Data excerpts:
* * *

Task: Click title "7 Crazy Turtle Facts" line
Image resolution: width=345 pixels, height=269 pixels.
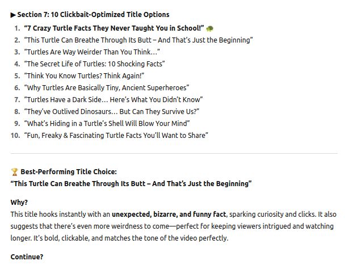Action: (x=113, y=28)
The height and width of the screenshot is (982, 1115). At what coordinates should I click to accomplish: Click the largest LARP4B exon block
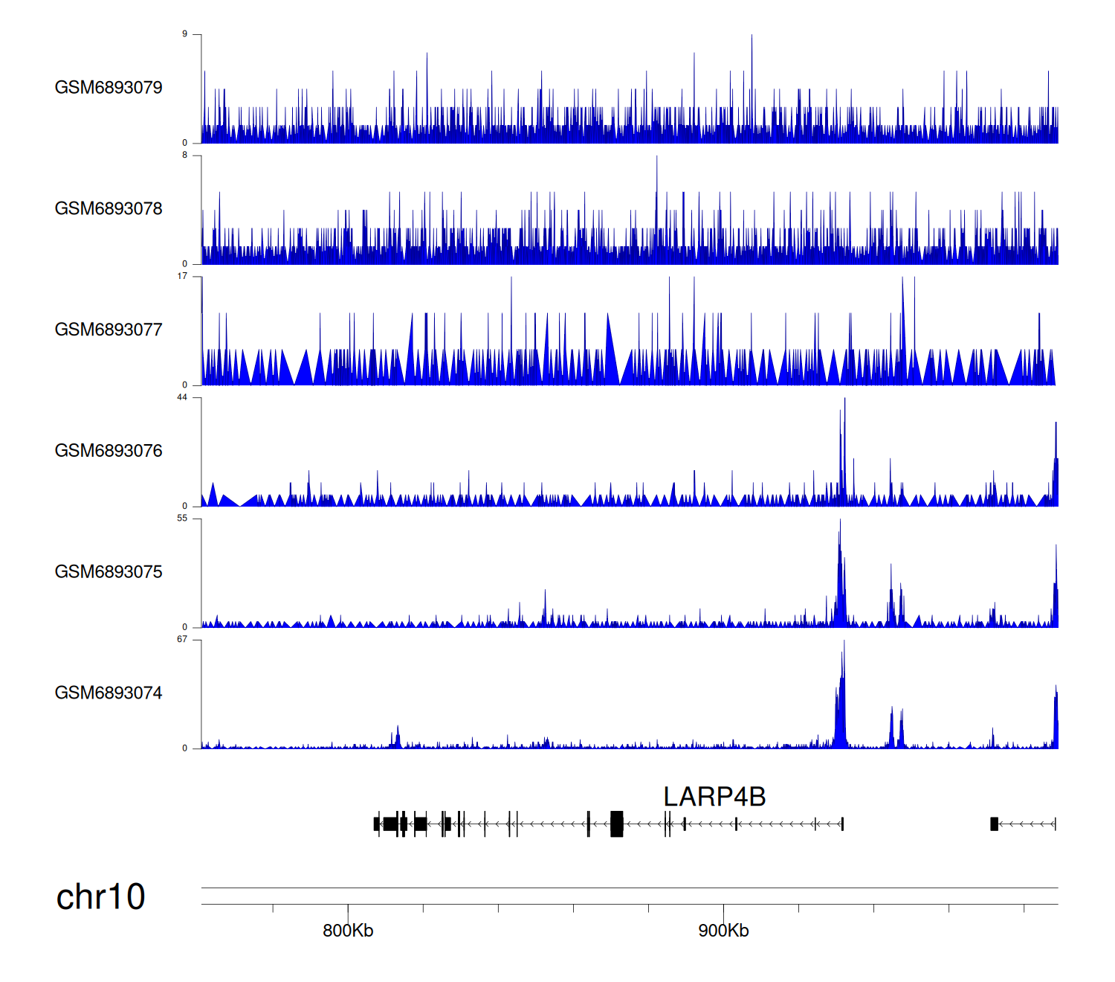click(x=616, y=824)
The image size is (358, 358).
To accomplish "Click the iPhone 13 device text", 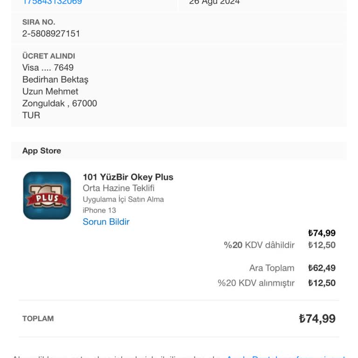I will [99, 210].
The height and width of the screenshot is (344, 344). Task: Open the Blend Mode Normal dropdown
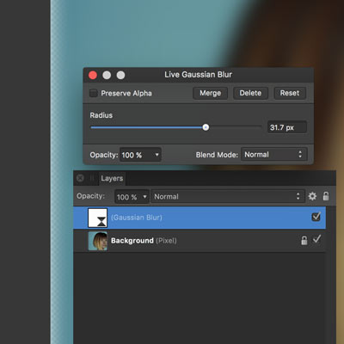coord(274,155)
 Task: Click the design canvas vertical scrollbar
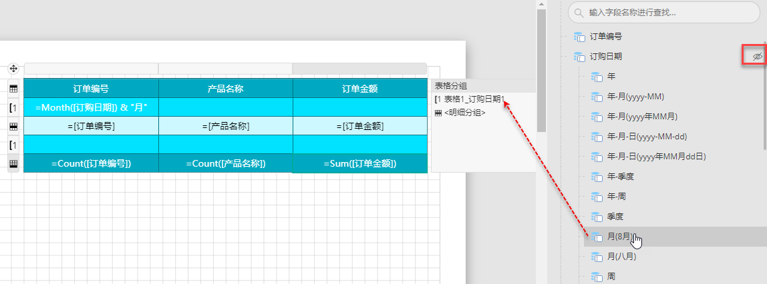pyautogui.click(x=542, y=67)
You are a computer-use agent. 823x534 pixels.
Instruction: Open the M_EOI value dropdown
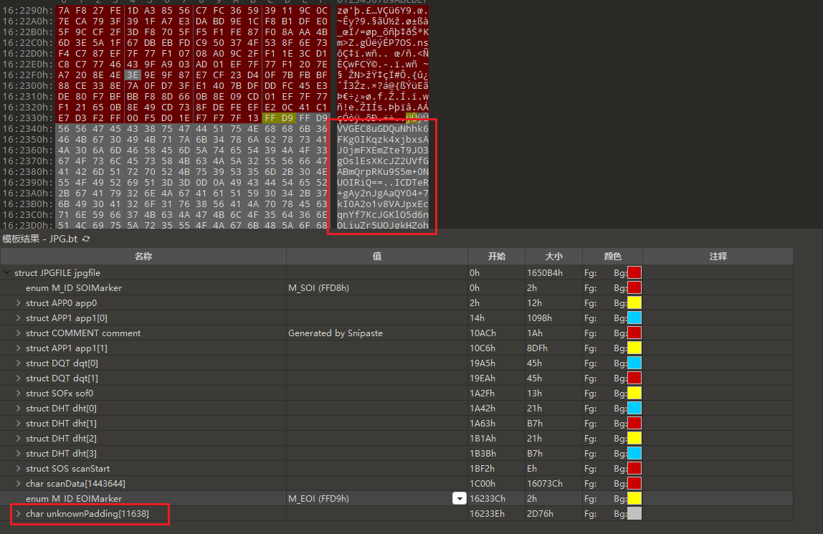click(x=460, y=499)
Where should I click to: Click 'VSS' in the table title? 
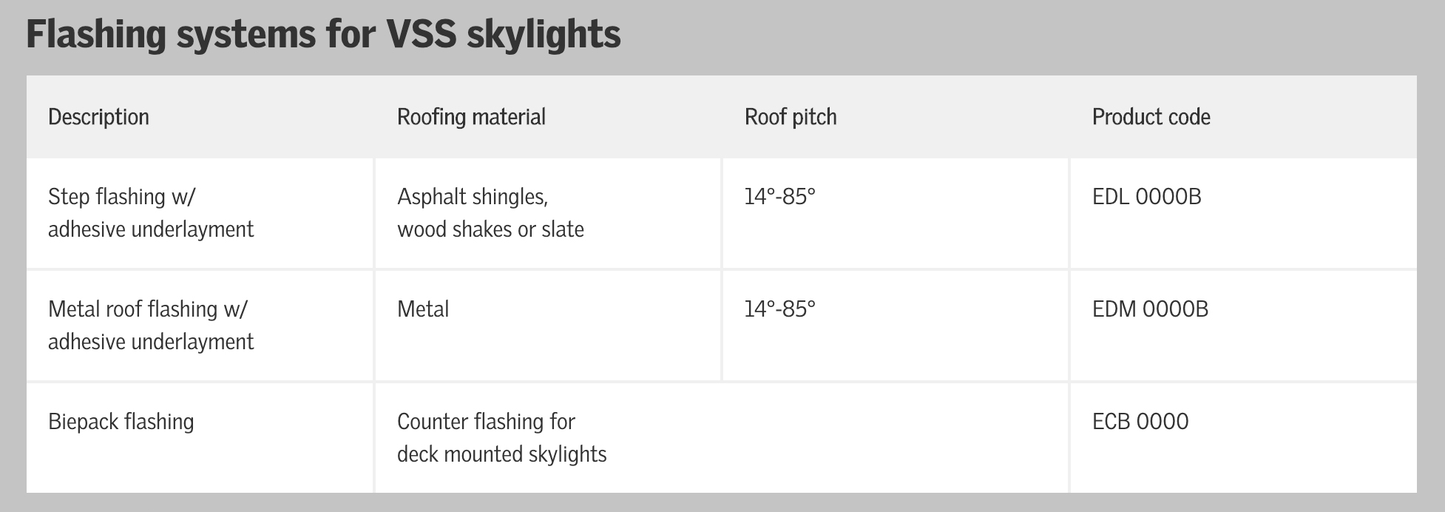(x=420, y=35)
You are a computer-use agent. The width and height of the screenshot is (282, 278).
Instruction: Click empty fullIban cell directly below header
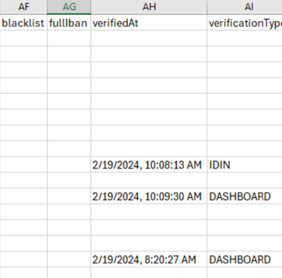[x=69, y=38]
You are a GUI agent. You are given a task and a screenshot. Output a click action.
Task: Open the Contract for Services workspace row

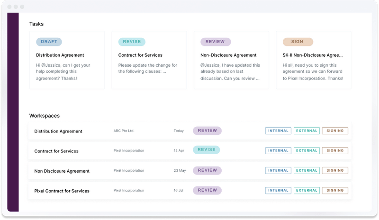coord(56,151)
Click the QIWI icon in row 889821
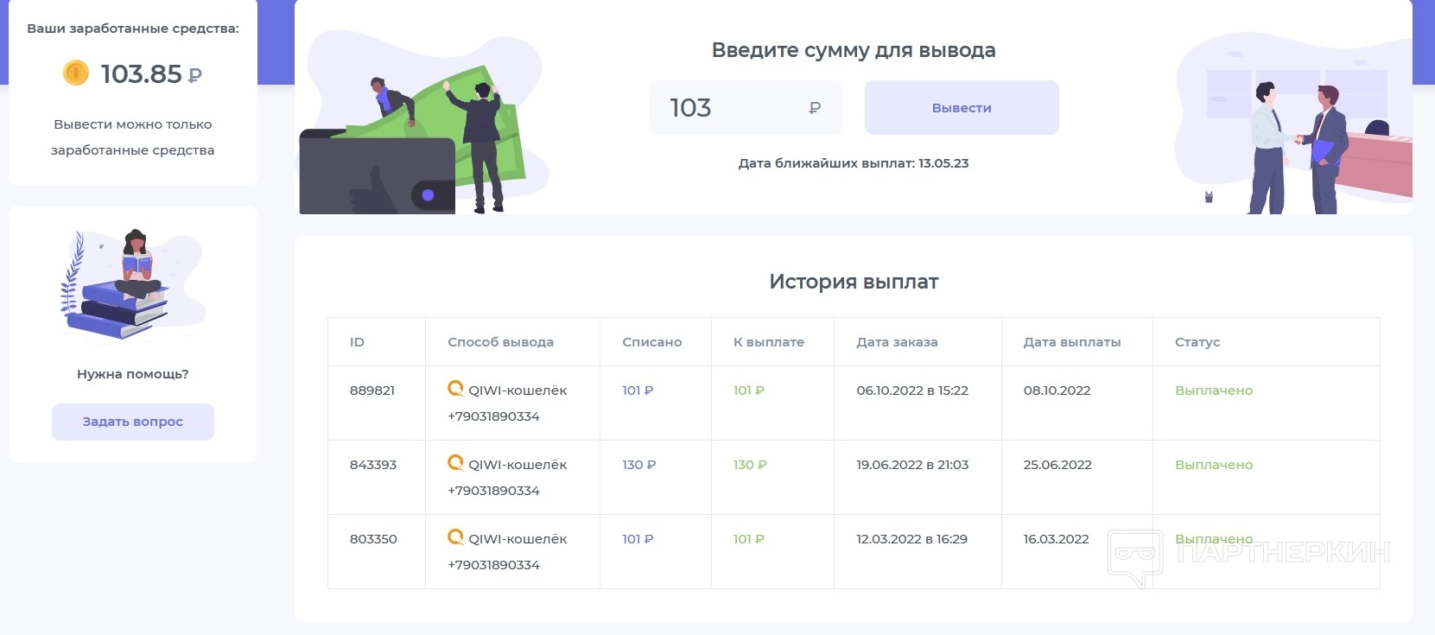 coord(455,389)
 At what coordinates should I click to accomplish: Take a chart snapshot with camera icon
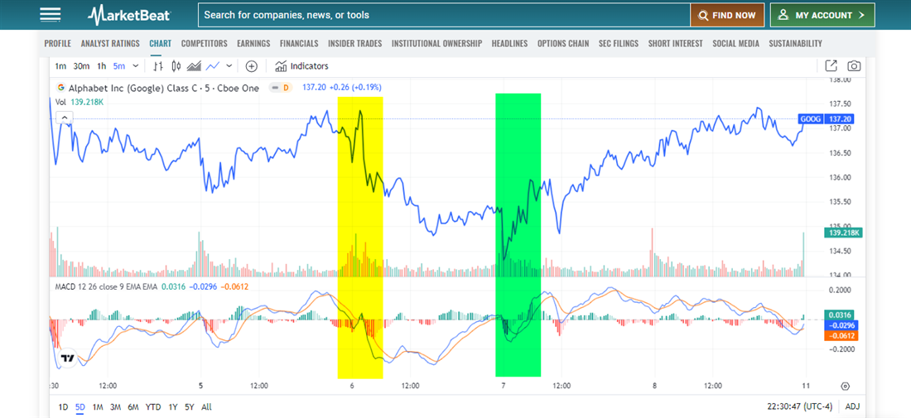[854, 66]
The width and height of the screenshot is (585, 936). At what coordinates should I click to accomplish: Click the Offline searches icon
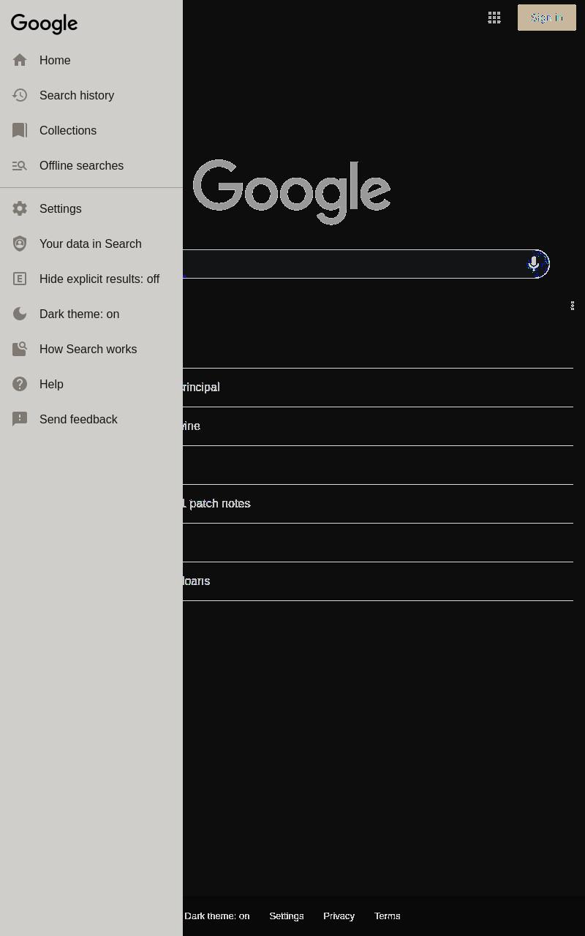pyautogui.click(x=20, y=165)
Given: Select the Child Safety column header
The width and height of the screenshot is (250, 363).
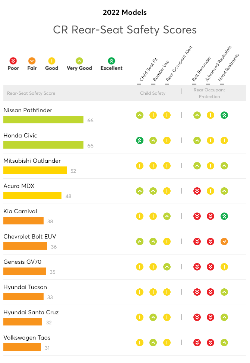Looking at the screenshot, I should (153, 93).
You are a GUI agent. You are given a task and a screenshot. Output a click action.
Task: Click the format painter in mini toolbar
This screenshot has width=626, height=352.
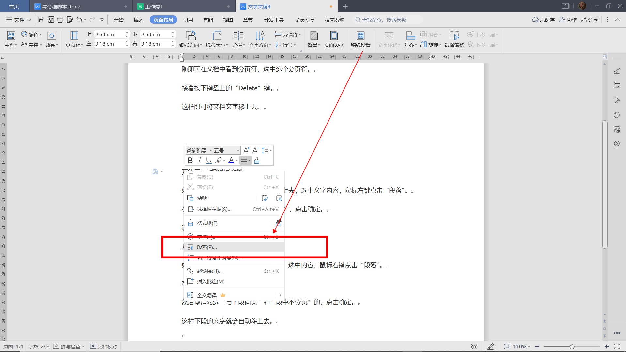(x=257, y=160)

* * *

Brief> Print exactly, and print only, the lines from the line with "Task: Click the format" through the last line of the entries, both ends included. No pictures belong in the result.

Output of the task>
Task: Click the format painter in mini toolbar
This screenshot has width=626, height=352.
(x=257, y=160)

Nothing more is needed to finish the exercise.